Scotland and the Isle of Arran are as fully developed as any of the flesh-and-blood characters of Liz Curtis Higgs's newest book, Grace in Thine Eyes. Not part of her earlier historical fiction series, Grace is a stand-alone book that tells the biblical story of Dinah. Some of the characters from Thorn in My Heart, Fair is the Rose, and Whence Came a Prince, appear in Grace, but Jamie and Leana's daughter Davina, is the focal character.

Left mute by a childhood accident, Davina is a gifted fiddler and artist. She journeys to the Isle of Arran to spend the summer with her cousins, and there she entertains the local nobility so that he invites her to become the entertainment for the rest of his stay.

The lovely lass with the lively bow but silent tongue beguiles one of the duke's guests. Used to having his way with women, Somerled MacDonald mistakes Davina's naivete for coquettishness and "ruins" her and her maidenhood.

As gossip spreads across the bay to the Scottish mainland, both Davina's father and her protective brothers hear the rumors and travel to Arran. A tragedy on the rocky island hills snatches away Davina's hope of a restored reputation and a future marriage.

For a textbook course on the growth of a writer, read Higgs's earlier contemporary romances followed by her Scottish trilogy. Her skill grows with each book, and is well displayed in Grace in Thine Eyes.

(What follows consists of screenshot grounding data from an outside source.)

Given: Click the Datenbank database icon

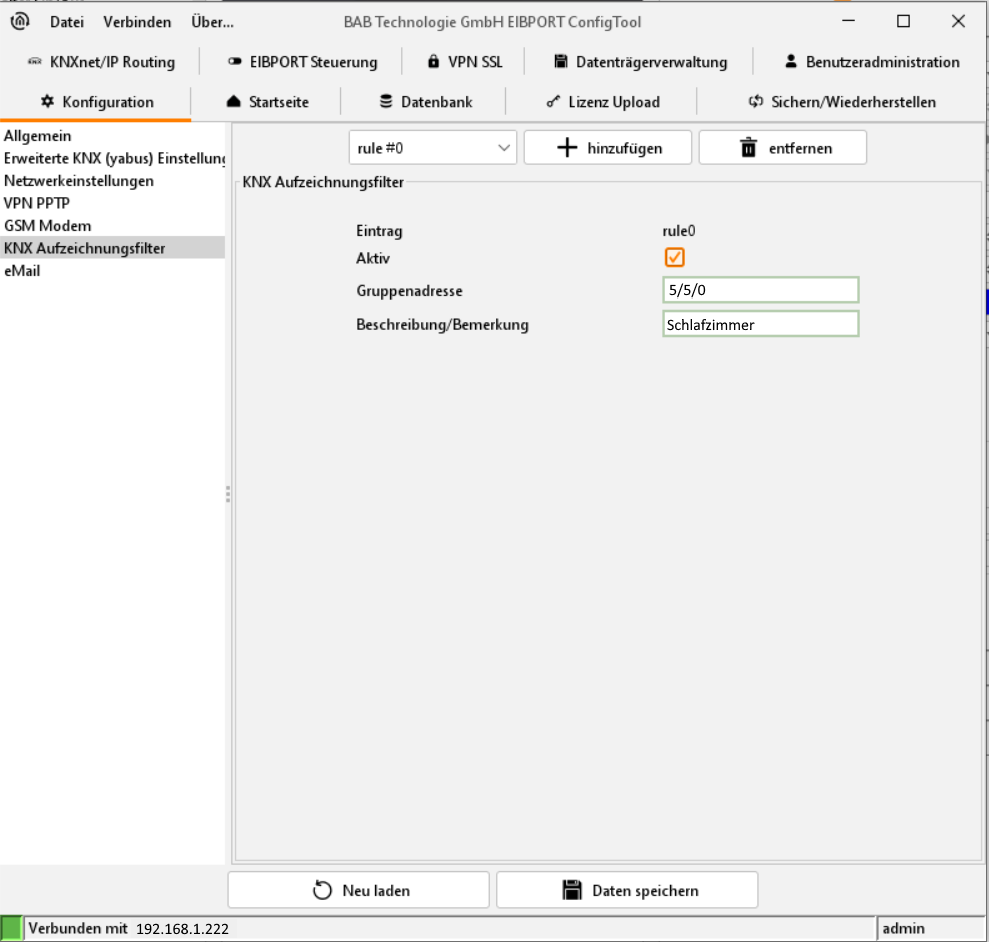Looking at the screenshot, I should click(386, 102).
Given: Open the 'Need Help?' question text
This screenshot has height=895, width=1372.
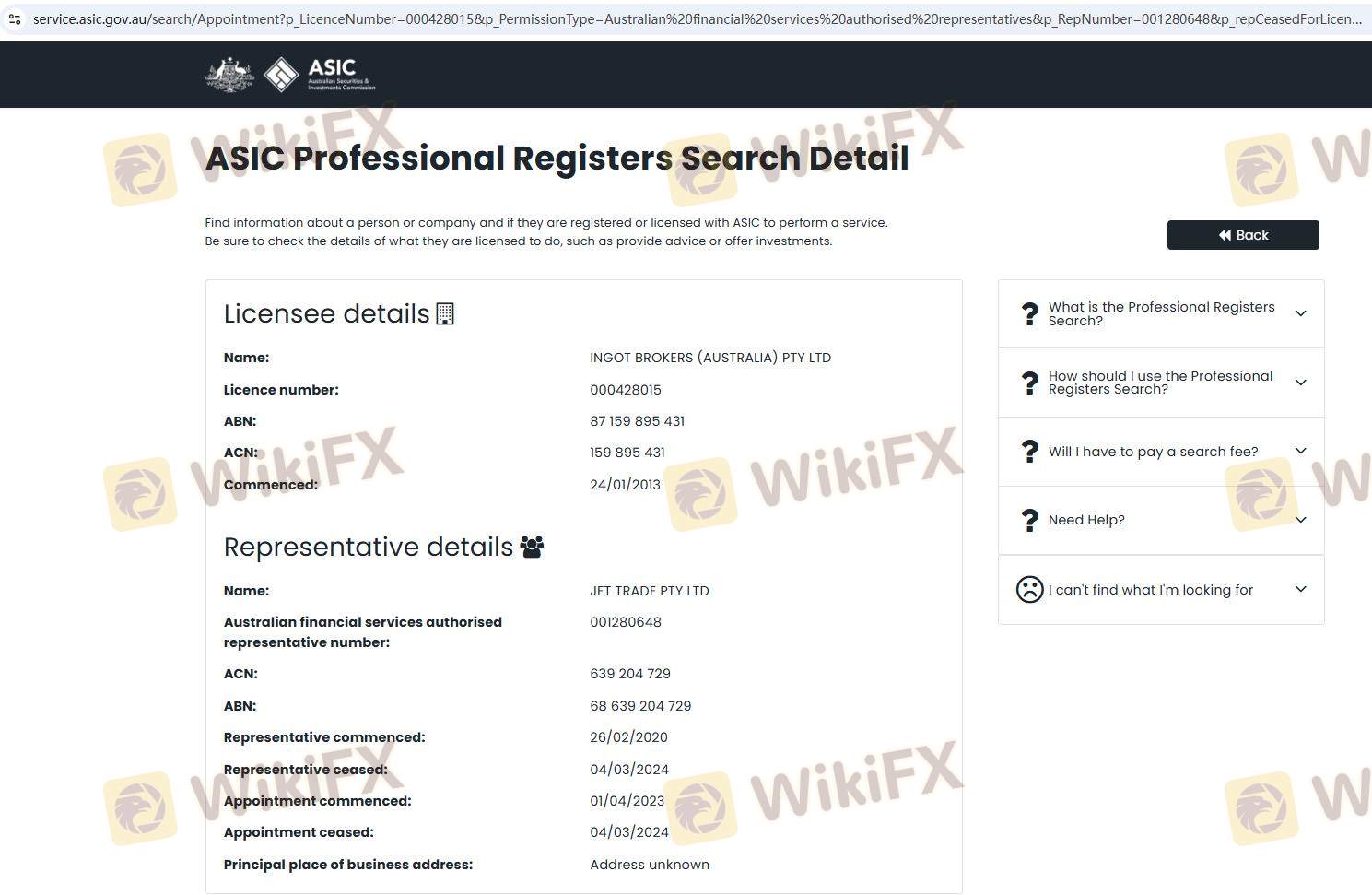Looking at the screenshot, I should tap(1086, 520).
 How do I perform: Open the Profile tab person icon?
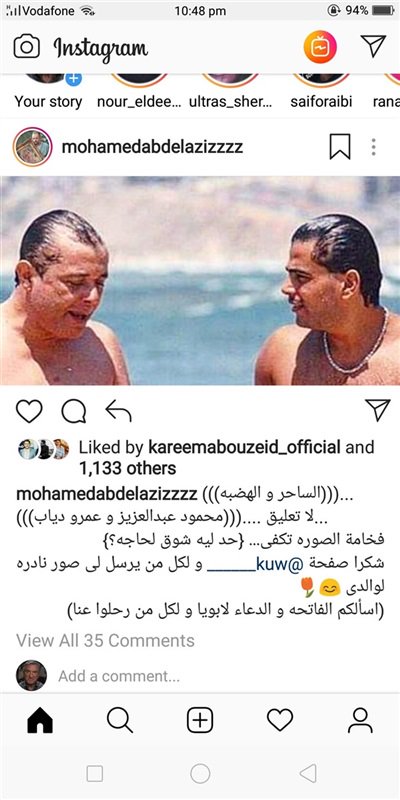(360, 720)
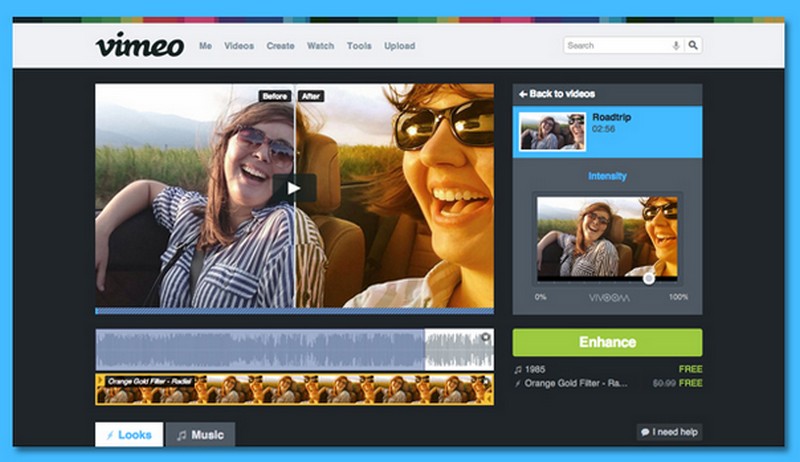The width and height of the screenshot is (800, 462).
Task: Click the After label on video
Action: (311, 96)
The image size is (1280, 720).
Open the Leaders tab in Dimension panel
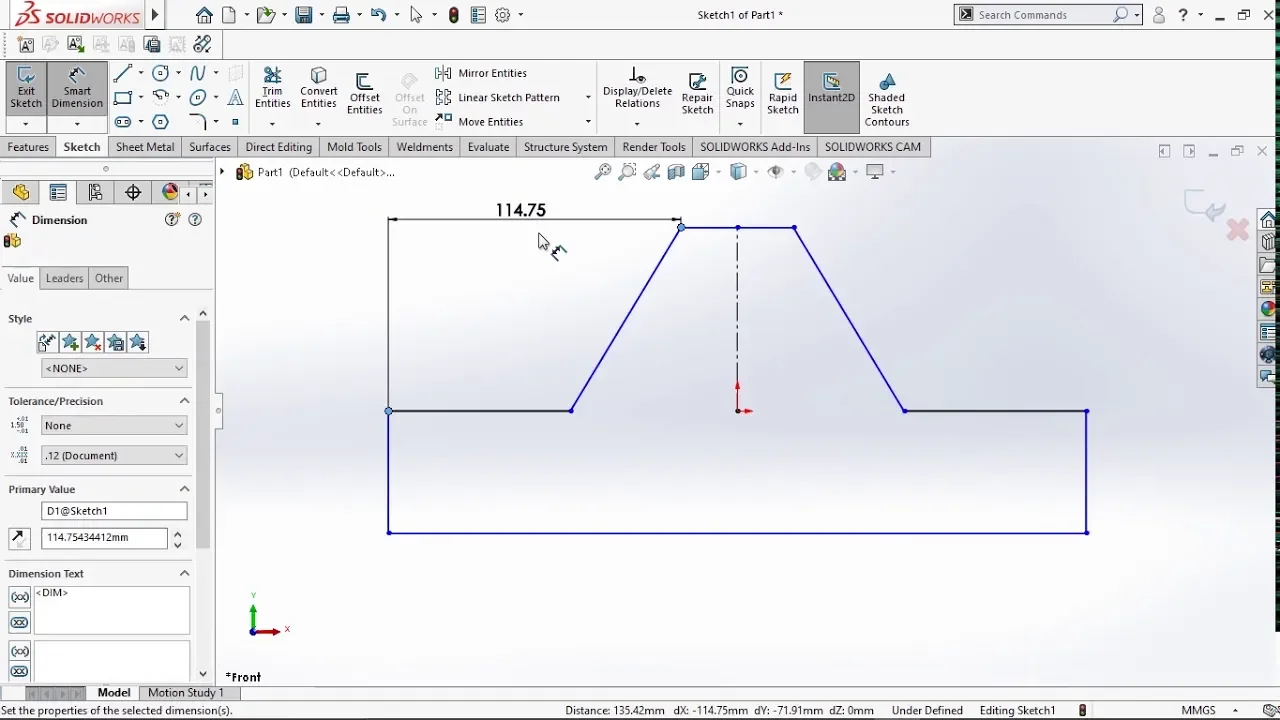(x=64, y=278)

Higgs is gifted in taking a familiar Bible story and retelling it in a new setting, allowing her readers a glimpse of how Dinah, Jacob, Leah, and their sons might have felt and reacted to impossible situations.

By the time I closed the book, I left behind not just my dear friend Davina and her fiddle, but a windswept home on a rocky green island across Brodick Bay.

Armchair Interviews says: Higgs's prose is lyrical when describing Scotland, but her special skill is crafting characters that leap off the page and into our hearts.